___ Reading passage ___

WSC 22-23

Conference 11

Case III:




5 year old, female, African spurred tortoise, Geochelone (Centrochelys) sulcata, C. sulcata 


Animal kept as pet by a private. No information regarding general state of health, past medical history and gross post mortem findings were given by the referring private veterinary practitioner. Only a formalin fixed liver was submitted for histology. 

Gross Pathology:

The liver was moderately increased in volume, with rounded margins and diffusely brown to yellow in color. On the surface and in cross-section, multiple to confluent, round and white to yellow lesions was present (multifocal necrotizing hepatic foci). The lesions are smooth with moderately irregular margins and are surrounded by a hyperemic halo. In cross section, hemorrhages are present in the center of the necrosis. The consistency of the liver is markedly reduced, and the organ is friable to the manipulation. 

Laboratory Results:

No findings reported.

___

Your goal
Transcribe the stretch of the tortoise case report from "Animal kept as" through "submitted for histology.", word for word. Work from the tortoise case report alone.

___ Information given ___

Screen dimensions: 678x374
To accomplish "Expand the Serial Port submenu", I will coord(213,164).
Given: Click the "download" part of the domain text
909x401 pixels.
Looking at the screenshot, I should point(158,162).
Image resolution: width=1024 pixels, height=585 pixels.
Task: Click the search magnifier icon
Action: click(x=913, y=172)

___
___ Information given ___

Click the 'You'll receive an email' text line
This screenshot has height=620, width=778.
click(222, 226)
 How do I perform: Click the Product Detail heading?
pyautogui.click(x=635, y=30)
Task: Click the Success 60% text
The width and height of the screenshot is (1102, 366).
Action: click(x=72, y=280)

___

Completed exercise
Animal kept as pet by a private. No information regarding general state of health, past medical history and gross post mortem findings were given by the referring private veterinary practitioner. Only a formalin fixed liver was submitted for histology.